◆ Assignment ◆
Whatever runs from the line with "Other (1313, 794)" to the end of the records below must be copied exactly, with nothing else included.

◆ Records supplied ◆

###

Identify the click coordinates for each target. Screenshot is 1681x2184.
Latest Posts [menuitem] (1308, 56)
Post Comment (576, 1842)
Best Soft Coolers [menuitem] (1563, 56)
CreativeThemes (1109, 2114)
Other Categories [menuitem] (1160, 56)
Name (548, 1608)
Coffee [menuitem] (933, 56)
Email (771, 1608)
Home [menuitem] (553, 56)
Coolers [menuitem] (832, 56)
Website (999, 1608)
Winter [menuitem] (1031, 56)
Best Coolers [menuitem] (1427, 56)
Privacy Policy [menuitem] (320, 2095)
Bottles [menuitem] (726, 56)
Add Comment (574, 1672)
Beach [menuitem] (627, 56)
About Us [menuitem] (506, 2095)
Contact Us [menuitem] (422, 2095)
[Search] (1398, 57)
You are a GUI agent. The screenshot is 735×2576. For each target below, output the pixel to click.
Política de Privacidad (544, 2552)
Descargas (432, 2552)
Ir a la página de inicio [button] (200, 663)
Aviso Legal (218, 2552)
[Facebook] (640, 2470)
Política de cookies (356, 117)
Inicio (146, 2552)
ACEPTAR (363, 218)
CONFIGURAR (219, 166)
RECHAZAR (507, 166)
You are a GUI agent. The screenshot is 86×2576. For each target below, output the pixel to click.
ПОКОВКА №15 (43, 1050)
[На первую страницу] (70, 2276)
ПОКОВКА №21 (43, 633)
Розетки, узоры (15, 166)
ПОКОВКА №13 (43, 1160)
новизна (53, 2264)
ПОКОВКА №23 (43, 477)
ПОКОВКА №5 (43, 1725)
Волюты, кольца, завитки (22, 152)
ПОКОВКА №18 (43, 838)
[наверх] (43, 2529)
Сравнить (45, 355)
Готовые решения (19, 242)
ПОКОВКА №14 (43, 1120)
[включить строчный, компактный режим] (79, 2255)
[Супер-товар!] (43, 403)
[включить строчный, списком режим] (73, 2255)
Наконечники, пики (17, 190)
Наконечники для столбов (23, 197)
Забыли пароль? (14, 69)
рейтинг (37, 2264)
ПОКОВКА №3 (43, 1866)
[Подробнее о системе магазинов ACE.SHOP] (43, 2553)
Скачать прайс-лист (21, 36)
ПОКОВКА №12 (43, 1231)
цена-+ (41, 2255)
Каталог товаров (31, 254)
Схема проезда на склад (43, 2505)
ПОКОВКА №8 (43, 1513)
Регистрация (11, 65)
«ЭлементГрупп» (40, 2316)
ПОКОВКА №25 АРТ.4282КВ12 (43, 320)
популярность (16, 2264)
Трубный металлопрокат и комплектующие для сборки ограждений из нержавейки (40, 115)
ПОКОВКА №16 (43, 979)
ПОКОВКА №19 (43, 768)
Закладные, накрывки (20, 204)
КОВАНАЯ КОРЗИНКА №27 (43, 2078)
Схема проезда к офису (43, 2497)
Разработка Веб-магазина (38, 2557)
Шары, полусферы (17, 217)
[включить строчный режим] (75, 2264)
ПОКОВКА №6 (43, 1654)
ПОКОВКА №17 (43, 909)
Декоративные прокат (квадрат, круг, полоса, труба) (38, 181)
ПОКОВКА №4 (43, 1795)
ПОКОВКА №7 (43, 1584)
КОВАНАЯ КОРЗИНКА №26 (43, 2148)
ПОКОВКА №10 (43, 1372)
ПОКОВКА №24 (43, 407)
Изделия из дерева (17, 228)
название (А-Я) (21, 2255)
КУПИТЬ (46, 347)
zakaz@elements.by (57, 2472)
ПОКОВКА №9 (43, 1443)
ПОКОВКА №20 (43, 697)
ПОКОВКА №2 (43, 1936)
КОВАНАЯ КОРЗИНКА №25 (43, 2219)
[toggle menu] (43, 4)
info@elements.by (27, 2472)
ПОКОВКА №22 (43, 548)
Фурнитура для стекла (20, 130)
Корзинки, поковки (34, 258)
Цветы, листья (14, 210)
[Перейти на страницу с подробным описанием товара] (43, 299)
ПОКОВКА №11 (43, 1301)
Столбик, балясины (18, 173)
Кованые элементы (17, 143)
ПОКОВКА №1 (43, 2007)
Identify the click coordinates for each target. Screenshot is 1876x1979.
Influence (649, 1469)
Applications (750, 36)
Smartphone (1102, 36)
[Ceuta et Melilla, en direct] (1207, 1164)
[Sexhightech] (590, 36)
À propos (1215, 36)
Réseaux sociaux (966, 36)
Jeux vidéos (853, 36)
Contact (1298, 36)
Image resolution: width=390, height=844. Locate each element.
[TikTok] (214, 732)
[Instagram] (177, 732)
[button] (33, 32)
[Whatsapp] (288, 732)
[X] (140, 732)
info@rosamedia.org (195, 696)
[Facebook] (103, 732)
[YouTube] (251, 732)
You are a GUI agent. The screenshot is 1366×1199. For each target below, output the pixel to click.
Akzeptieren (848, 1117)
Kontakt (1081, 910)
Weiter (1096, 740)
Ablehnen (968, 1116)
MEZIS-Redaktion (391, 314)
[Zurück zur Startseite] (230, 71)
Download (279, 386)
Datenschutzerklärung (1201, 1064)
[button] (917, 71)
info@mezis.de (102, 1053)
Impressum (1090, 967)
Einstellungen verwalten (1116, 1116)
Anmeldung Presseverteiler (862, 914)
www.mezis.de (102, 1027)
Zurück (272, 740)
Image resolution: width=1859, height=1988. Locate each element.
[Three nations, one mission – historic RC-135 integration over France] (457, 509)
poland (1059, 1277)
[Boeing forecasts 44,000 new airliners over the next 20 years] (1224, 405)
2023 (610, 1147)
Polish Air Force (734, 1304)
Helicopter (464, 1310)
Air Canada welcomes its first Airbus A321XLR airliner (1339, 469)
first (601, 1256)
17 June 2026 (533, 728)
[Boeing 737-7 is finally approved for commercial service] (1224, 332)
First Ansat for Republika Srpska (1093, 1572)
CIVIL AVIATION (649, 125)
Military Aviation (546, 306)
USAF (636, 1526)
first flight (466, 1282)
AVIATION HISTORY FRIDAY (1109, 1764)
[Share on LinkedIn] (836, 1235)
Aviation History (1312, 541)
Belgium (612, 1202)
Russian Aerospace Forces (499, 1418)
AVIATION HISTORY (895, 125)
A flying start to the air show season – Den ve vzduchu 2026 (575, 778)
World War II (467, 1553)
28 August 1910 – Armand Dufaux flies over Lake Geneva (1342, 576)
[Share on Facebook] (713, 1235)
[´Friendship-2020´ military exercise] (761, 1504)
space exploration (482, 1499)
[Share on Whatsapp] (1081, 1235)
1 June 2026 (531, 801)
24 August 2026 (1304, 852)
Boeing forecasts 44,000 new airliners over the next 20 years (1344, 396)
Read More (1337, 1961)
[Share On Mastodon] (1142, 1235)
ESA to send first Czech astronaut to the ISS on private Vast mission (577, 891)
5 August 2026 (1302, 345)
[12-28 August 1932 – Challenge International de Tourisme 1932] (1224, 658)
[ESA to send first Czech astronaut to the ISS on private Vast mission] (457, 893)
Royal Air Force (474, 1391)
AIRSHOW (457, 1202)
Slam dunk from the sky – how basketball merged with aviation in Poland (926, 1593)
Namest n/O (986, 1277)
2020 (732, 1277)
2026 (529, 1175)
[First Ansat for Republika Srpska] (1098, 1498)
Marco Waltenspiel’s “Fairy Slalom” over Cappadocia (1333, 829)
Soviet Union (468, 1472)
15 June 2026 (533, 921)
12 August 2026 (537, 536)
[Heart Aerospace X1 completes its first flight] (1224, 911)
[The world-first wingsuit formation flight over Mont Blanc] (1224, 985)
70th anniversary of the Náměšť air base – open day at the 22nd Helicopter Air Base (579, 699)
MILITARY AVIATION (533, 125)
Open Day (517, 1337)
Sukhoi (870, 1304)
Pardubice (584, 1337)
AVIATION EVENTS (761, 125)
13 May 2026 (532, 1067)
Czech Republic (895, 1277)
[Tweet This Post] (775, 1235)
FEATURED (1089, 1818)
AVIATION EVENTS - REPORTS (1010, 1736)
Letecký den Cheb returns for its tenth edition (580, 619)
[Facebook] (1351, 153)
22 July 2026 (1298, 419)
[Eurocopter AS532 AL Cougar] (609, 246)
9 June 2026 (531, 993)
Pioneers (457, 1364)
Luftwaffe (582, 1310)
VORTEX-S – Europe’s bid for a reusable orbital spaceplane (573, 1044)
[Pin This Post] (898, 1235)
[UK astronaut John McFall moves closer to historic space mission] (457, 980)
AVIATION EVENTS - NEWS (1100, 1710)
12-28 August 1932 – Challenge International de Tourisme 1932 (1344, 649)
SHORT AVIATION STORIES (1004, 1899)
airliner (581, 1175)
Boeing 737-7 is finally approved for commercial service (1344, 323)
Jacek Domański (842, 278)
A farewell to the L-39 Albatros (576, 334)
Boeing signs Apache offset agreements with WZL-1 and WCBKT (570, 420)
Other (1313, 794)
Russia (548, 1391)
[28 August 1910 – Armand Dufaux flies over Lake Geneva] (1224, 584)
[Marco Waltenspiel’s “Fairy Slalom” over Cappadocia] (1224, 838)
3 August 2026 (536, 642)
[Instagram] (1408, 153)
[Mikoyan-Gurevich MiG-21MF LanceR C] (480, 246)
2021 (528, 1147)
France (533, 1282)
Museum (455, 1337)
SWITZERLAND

###

◆ Output for this task ◆
Other (1313, 794)
Russia (548, 1391)
[28 August 1910 – Armand Dufaux flies over Lake Geneva] (1224, 584)
[Marco Waltenspiel’s “Fairy Slalom” over Cappadocia] (1224, 838)
3 August 2026 (536, 642)
[Instagram] (1408, 153)
[Mikoyan-Gurevich MiG-21MF LanceR C] (480, 246)
2021 (528, 1147)
France (533, 1282)
Museum (455, 1337)
SWITZERLAND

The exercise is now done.